** Opening RECORD SET block **

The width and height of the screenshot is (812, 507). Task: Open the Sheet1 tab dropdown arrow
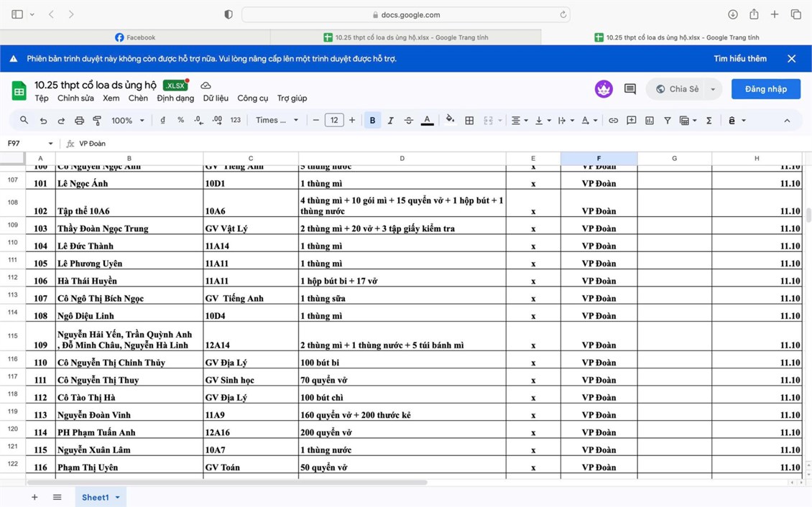click(118, 498)
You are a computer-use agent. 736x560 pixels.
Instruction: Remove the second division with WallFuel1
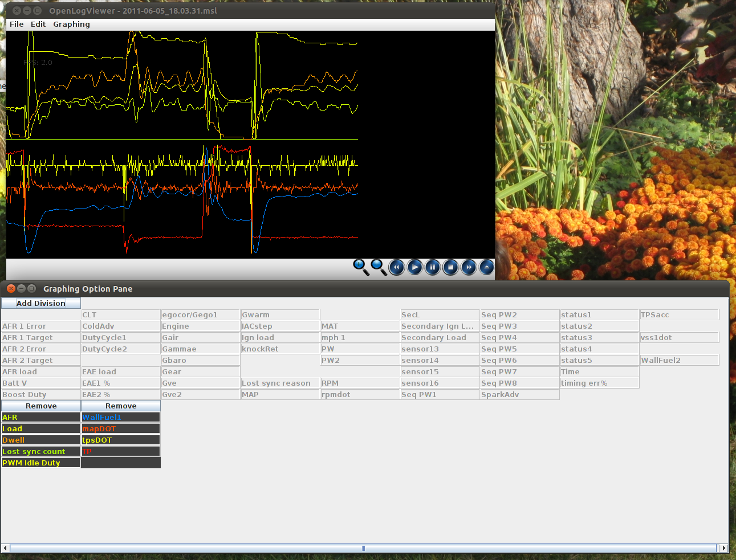tap(121, 406)
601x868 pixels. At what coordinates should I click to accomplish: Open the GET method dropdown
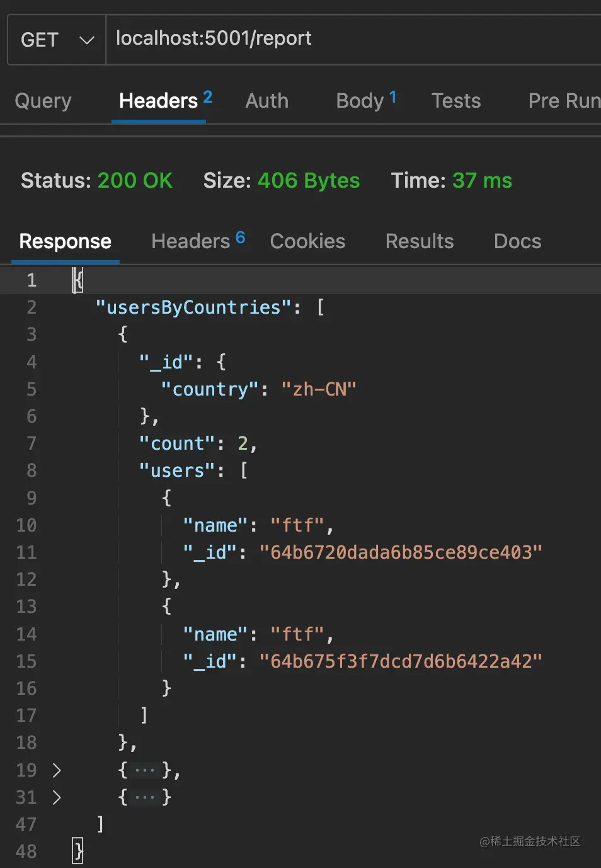tap(57, 40)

** Closing RECORD SET block **

■ **PROBLEM TO WORK ON**: Quote verbatim the final run of lines in the material above, from the line that contains "You are a computer-use agent. 736x560 pixels." through the very last line, excluding any pictures.

■ **ANSWER BOX**:
You are a computer-use agent. 736x560 pixels.
Instruction: Remove the second division with WallFuel1
tap(121, 406)
601x868 pixels. At what coordinates should I click to accomplish: Open the GET method dropdown
tap(57, 40)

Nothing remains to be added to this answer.